The Covid Restrictions Support Scheme (CRSS) was introduced by Section 11 of the Finance Act 2020 as a targeted support for businesses significantly impacted by restrictions introduced by the Government under public health regulations to combat the effects of the COVID-19 pandemic. It was available to entities who carried on a trade or trading activities, the profits of which are chargeable to tax under Case 1 of Schedule D. CRSS provided € 719m in support to over 22,000 businesses in respect of approximately 25,000 premises.

In order to be eligible for the CRSS, a number of conditions must have been satisfied, including that the person carrying on the business must have had an up-to-date tax clearance certificate throughout the scheme. In order to qualify for the CRSS following December 2021 restrictions, hospitality and indoor entertainment sectors qualified where the turnover from the relevant business activity in the period for which the restrictions were in operation was no more than 40% of the average turnover in a reference period.

The eligibility criteria for the schemes, as provided for in legislation, did not include any conditions regarding a company making distribution payments to shareholders. Companies making distributions have obligations to deduct and return Dividend Withholding Tax (DWT). DWT applies to a wide range and different types of distributions. This includes both intra-group distributions and dividends paid to shareholders, including both cash and non-cash distributions (e.g. distributions made in the form of the issue of additional shareholdings). The DWT return does not distinguish between these different forms of taxable distribution, nor does it set out the accounting period to which distributions may relate. Therefore, I am advised by Revenue that it is not possible to determine whether distribution payments relate to profit reserves earned before or during the pandemic.

Revenue carried out a short exercise to identify DWT returns filed by EWSS claimant companies in respect of distributions made in 2021. This showed that 866 employers, out of a total of nearly 50,000 who received EWSS payments, filed DWT returns advising of some form of distribution during 2021. However, it was not possible to determine whether the distributions were cash or non-cash in nature or whether any dividends were paid to shareholders. At that time, the 866 companies had received gross EWSS subsidy payments of € 396 m. 29 of these employers have returned all subsidies received totalling €28.7m while 121 have partially repaid EWSS received amounting to €8.6m.

There was and is no link or conditionality between eligibility for the schemes and the payment of distributions by companies. For that reason, and having regard to the considerations as outlined, I am advised by Revenue that the aforementioned exercise has not been repeated for 2022 or for recipients of any other subsidies, nor are there plans to do so.

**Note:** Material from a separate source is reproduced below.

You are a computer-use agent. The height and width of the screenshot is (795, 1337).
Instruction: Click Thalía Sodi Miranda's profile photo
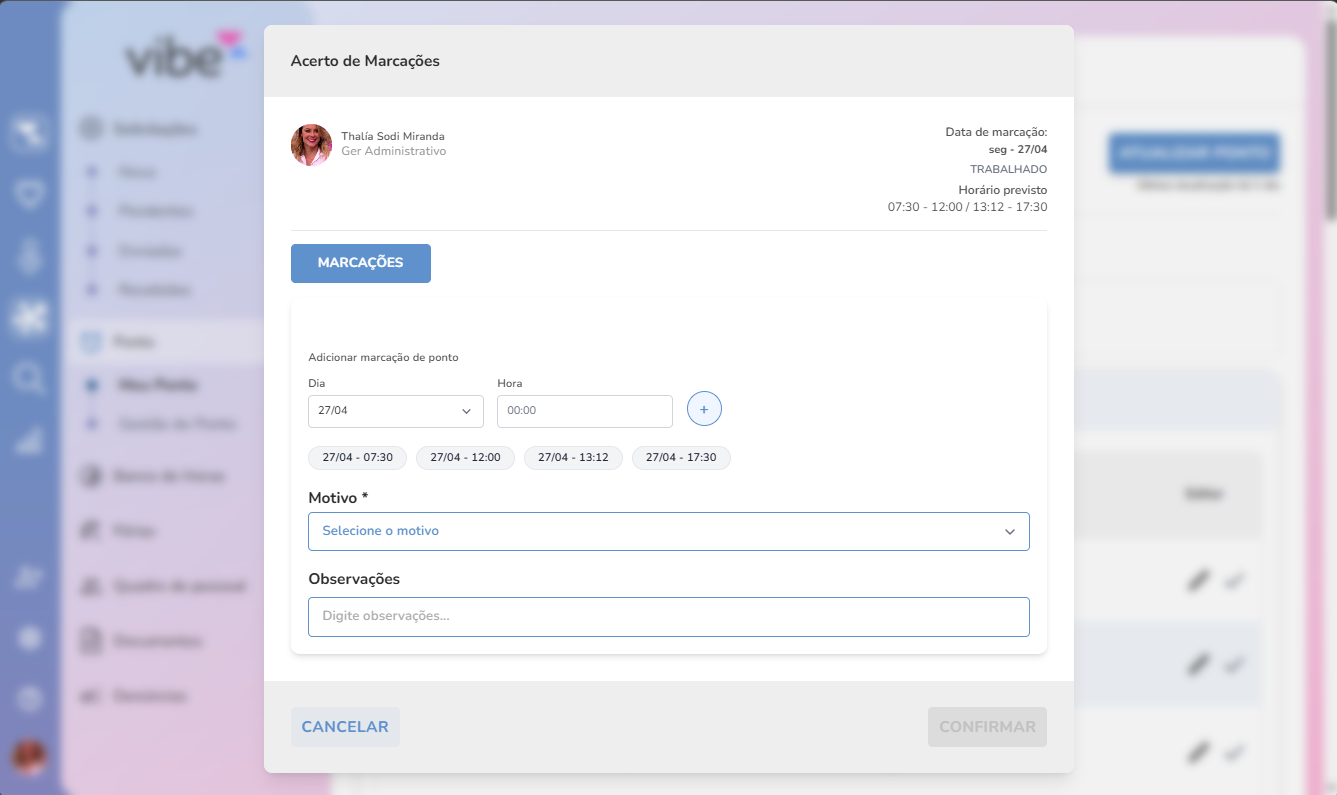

It should be noted that the majority of companies that participated in the subsidy schemes did so because they had a reasonable expectation that their business would suffer a decline in turnover or customer orders as a decline in trade caused by the pandemic. I am satisfied that the schemes operated as effective and responsive instruments both to keep the economy afloat during the pandemic and aid economic recovery post pandemic.

Question No. 367 answered with Question No. 366.
Question No. 368 answered with Question No. 366.